Text and element pointing records =
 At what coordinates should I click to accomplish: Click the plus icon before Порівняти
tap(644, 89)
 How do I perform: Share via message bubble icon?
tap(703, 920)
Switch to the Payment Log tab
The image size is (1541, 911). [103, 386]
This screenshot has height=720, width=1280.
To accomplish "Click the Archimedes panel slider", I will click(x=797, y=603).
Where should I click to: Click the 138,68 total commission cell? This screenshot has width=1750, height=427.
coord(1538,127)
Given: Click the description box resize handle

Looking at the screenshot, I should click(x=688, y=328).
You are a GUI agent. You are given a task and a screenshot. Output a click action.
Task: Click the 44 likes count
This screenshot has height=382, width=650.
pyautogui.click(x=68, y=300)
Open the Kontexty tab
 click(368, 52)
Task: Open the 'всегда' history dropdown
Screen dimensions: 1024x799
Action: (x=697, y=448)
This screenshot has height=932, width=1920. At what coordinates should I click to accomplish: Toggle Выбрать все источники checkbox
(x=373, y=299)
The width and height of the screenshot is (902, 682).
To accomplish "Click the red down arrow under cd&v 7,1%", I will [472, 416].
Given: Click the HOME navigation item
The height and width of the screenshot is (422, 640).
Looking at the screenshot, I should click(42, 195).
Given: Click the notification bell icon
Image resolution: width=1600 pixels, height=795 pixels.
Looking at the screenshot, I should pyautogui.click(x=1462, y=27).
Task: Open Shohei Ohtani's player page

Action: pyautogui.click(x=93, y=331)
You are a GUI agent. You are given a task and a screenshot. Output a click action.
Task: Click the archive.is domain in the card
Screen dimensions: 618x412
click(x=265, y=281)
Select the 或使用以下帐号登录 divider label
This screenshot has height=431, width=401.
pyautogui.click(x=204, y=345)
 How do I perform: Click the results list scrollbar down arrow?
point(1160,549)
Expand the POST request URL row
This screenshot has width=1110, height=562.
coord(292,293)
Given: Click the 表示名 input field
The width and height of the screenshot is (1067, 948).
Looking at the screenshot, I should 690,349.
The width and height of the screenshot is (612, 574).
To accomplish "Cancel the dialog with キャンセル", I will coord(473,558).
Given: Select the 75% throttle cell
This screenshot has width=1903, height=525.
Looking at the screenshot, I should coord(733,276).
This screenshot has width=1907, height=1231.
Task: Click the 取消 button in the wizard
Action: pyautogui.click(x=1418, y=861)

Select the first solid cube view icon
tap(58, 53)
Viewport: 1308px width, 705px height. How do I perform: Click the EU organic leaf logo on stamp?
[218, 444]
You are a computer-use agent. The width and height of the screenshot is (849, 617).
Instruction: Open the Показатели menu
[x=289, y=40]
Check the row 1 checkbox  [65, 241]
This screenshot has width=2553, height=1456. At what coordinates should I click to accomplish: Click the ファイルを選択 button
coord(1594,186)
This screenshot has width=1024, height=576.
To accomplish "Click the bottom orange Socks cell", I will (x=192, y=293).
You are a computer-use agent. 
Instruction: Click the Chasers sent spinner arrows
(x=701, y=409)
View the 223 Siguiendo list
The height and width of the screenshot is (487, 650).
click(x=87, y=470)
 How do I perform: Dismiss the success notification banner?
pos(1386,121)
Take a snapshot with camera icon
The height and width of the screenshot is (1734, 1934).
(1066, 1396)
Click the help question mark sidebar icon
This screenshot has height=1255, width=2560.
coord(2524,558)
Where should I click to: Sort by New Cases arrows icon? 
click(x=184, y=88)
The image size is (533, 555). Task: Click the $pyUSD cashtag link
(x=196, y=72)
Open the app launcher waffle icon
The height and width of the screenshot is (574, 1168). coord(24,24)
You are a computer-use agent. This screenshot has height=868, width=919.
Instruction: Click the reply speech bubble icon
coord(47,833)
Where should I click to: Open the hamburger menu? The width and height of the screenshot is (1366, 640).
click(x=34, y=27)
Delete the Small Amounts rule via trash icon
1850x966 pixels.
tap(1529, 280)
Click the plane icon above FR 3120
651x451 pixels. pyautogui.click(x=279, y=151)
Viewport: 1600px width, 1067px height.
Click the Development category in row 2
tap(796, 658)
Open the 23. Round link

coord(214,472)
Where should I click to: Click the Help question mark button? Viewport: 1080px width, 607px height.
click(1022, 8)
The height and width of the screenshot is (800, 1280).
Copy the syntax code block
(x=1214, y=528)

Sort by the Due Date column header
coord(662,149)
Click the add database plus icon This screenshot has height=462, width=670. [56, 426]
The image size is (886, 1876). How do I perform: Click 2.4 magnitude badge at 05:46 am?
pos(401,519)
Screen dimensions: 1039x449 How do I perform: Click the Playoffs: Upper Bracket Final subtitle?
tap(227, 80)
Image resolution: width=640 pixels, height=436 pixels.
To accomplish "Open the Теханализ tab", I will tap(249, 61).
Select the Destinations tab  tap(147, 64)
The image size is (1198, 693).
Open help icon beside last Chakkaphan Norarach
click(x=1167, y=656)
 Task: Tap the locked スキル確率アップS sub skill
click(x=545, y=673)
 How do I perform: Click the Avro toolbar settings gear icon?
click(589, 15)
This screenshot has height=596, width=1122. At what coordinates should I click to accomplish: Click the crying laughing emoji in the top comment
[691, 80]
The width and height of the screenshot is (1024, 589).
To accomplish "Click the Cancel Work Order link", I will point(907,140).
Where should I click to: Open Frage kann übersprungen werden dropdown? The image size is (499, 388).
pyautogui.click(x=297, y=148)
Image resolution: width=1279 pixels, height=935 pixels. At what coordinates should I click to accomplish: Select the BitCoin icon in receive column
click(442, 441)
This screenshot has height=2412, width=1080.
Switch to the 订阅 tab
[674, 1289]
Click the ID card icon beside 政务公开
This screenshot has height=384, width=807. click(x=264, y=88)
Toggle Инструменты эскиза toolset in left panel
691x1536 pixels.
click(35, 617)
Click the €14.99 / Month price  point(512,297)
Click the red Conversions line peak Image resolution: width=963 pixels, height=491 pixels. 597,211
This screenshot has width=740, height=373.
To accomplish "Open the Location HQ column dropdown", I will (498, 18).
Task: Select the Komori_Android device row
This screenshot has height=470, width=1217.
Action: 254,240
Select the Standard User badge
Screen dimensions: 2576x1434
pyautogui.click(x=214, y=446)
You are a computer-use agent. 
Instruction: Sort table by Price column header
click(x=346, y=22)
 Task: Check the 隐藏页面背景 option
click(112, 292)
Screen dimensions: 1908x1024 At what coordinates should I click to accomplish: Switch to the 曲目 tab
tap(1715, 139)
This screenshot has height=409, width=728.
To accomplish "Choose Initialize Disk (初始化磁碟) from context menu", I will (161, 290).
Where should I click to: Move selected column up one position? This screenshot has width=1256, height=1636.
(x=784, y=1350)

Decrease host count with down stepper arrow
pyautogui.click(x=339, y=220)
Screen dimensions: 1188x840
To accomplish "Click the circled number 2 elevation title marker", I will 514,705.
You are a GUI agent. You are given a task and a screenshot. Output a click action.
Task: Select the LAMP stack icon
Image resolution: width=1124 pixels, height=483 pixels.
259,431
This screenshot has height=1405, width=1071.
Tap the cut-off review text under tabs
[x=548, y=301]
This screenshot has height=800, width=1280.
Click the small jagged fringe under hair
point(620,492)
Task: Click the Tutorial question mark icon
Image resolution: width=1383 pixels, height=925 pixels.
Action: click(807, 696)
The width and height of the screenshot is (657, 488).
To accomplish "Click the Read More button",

WHAT THE EXERCISE ASKS =
Edit the lines above so that each "GUI agent" becomes "interface agent", and leave everything else unchanged.

SOLVED EXERCISE =
 At what coordinates should I click to accomplish: Click the plus icon before Порівняти
tap(644, 89)
 How do I perform: Share via message bubble icon?
tap(703, 920)
Switch to the Payment Log tab
The image size is (1541, 911). [103, 386]
This screenshot has height=720, width=1280.
To accomplish "Click the Archimedes panel slider", I will click(x=797, y=603).
Where should I click to: Click the 138,68 total commission cell? This screenshot has width=1750, height=427.
coord(1538,127)
Given: Click the description box resize handle

Looking at the screenshot, I should click(x=688, y=328).
You are a interface agent. You are given a task and a screenshot. Output a click action.
Task: Click the 44 likes count
This screenshot has height=382, width=650.
pyautogui.click(x=68, y=300)
Open the Kontexty tab
 click(368, 52)
Task: Open the 'всегда' history dropdown
Screen dimensions: 1024x799
Action: (x=697, y=448)
This screenshot has height=932, width=1920. At what coordinates should I click to accomplish: Toggle Выбрать все источники checkbox
(x=373, y=299)
The width and height of the screenshot is (902, 682).
To accomplish "Click the red down arrow under cd&v 7,1%", I will [472, 416].
Given: Click the HOME navigation item
The height and width of the screenshot is (422, 640).
Looking at the screenshot, I should click(42, 195).
Given: Click the notification bell icon
Image resolution: width=1600 pixels, height=795 pixels.
Looking at the screenshot, I should pyautogui.click(x=1462, y=27).
Task: Open Shohei Ohtani's player page

Action: pyautogui.click(x=93, y=331)
You are a interface agent. You are given a task and a screenshot. Output a click action.
Task: Click the archive.is domain in the card
Screen dimensions: 618x412
click(x=265, y=281)
Select the 或使用以下帐号登录 divider label
This screenshot has height=431, width=401.
pyautogui.click(x=204, y=345)
 How do I perform: Click the results list scrollbar down arrow?
point(1160,549)
Expand the POST request URL row
This screenshot has width=1110, height=562.
coord(292,293)
Given: Click the 表示名 input field
The width and height of the screenshot is (1067, 948).
Looking at the screenshot, I should 690,349.
The width and height of the screenshot is (612, 574).
To accomplish "Cancel the dialog with キャンセル", I will coord(473,558).
Given: Select the 75% throttle cell
This screenshot has width=1903, height=525.
Looking at the screenshot, I should coord(733,276).
This screenshot has width=1907, height=1231.
Task: Click the 取消 button in the wizard
Action: pyautogui.click(x=1418, y=861)

Select the first solid cube view icon
tap(58, 53)
Viewport: 1308px width, 705px height. How do I perform: Click the EU organic leaf logo on stamp?
[218, 444]
You are a computer-use agent. The width and height of the screenshot is (849, 617).
Instruction: Open the Показатели menu
[x=289, y=40]
Check the row 1 checkbox  [65, 241]
This screenshot has width=2553, height=1456. At what coordinates should I click to accomplish: Click the ファイルを選択 button
coord(1594,186)
This screenshot has width=1024, height=576.
To accomplish "Click the bottom orange Socks cell", I will (x=192, y=293).
You are a computer-use agent. 
Instruction: Click the Chasers sent spinner arrows
(x=701, y=409)
View the 223 Siguiendo list
The height and width of the screenshot is (487, 650).
click(x=87, y=470)
 How do I perform: Dismiss the success notification banner?
pos(1386,121)
Take a snapshot with camera icon
The height and width of the screenshot is (1734, 1934).
(1066, 1396)
Click the help question mark sidebar icon
This screenshot has height=1255, width=2560.
coord(2524,558)
Where should I click to: Sort by New Cases arrows icon? 
click(x=184, y=88)
The image size is (533, 555). Task: Click the $pyUSD cashtag link
(x=196, y=72)
Open the app launcher waffle icon
The height and width of the screenshot is (574, 1168). coord(24,24)
You are a computer-use agent. This screenshot has height=868, width=919.
Instruction: Click the reply speech bubble icon
coord(47,833)
Where should I click to: Open the hamburger menu? The width and height of the screenshot is (1366, 640).
click(x=34, y=27)
Delete the Small Amounts rule via trash icon
1850x966 pixels.
tap(1529, 280)
Click the plane icon above FR 3120
651x451 pixels. pyautogui.click(x=279, y=151)
Viewport: 1600px width, 1067px height.
Click the Development category in row 2
tap(796, 658)
Open the 23. Round link

coord(214,472)
Where should I click to: Click the Help question mark button? Viewport: 1080px width, 607px height.
click(1022, 8)
The height and width of the screenshot is (800, 1280).
Copy the syntax code block
(x=1214, y=528)

Sort by the Due Date column header
coord(662,149)
Click the add database plus icon This screenshot has height=462, width=670. [56, 426]
The image size is (886, 1876). How do I perform: Click 2.4 magnitude badge at 05:46 am?
pos(401,519)
Screen dimensions: 1039x449 How do I perform: Click the Playoffs: Upper Bracket Final subtitle?
tap(227, 80)
Image resolution: width=640 pixels, height=436 pixels.
To accomplish "Open the Теханализ tab", I will tap(249, 61).
Select the Destinations tab  tap(147, 64)
The image size is (1198, 693).
Open help icon beside last Chakkaphan Norarach
click(x=1167, y=656)
 Task: Tap the locked スキル確率アップS sub skill
click(x=545, y=673)
 How do I perform: Click the Avro toolbar settings gear icon?
click(589, 15)
This screenshot has height=596, width=1122. At what coordinates should I click to accomplish: Click the crying laughing emoji in the top comment
[691, 80]
The width and height of the screenshot is (1024, 589).
To accomplish "Click the Cancel Work Order link", I will point(907,140).
Where should I click to: Open Frage kann übersprungen werden dropdown? The image size is (499, 388).
pyautogui.click(x=297, y=148)
Image resolution: width=1279 pixels, height=935 pixels. At what coordinates should I click to accomplish: Select the BitCoin icon in receive column
click(442, 441)
This screenshot has height=2412, width=1080.
Switch to the 订阅 tab
[674, 1289]
Click the ID card icon beside 政务公开
This screenshot has height=384, width=807. click(x=264, y=88)
Toggle Инструменты эскиза toolset in left panel
691x1536 pixels.
click(35, 617)
Click the €14.99 / Month price  point(512,297)
Click the red Conversions line peak Image resolution: width=963 pixels, height=491 pixels. 597,211
This screenshot has width=740, height=373.
To accomplish "Open the Location HQ column dropdown", I will (498, 18).
Task: Select the Komori_Android device row
This screenshot has height=470, width=1217.
Action: 254,240
Select the Standard User badge
Screen dimensions: 2576x1434
pyautogui.click(x=214, y=446)
You are a computer-use agent. 
Instruction: Sort table by Price column header
click(x=346, y=22)
 Task: Check the 隐藏页面背景 option
click(112, 292)
Screen dimensions: 1908x1024 At what coordinates should I click to accomplish: Switch to the 曲目 tab
tap(1715, 139)
This screenshot has height=409, width=728.
To accomplish "Choose Initialize Disk (初始化磁碟) from context menu", I will (161, 290).
Where should I click to: Move selected column up one position? This screenshot has width=1256, height=1636.
(x=784, y=1350)

Decrease host count with down stepper arrow
pyautogui.click(x=339, y=220)
Screen dimensions: 1188x840
To accomplish "Click the circled number 2 elevation title marker", I will 514,705.
You are a interface agent. You are given a task and a screenshot. Output a click action.
Task: Select the LAMP stack icon
Image resolution: width=1124 pixels, height=483 pixels.
259,431
This screenshot has height=1405, width=1071.
Tap the cut-off review text under tabs
[x=548, y=301]
This screenshot has height=800, width=1280.
Click the small jagged fringe under hair
point(620,492)
Task: Click the Tutorial question mark icon
Image resolution: width=1383 pixels, height=925 pixels.
Action: click(807, 696)
The width and height of the screenshot is (657, 488).
To accomplish "Click the Read More button",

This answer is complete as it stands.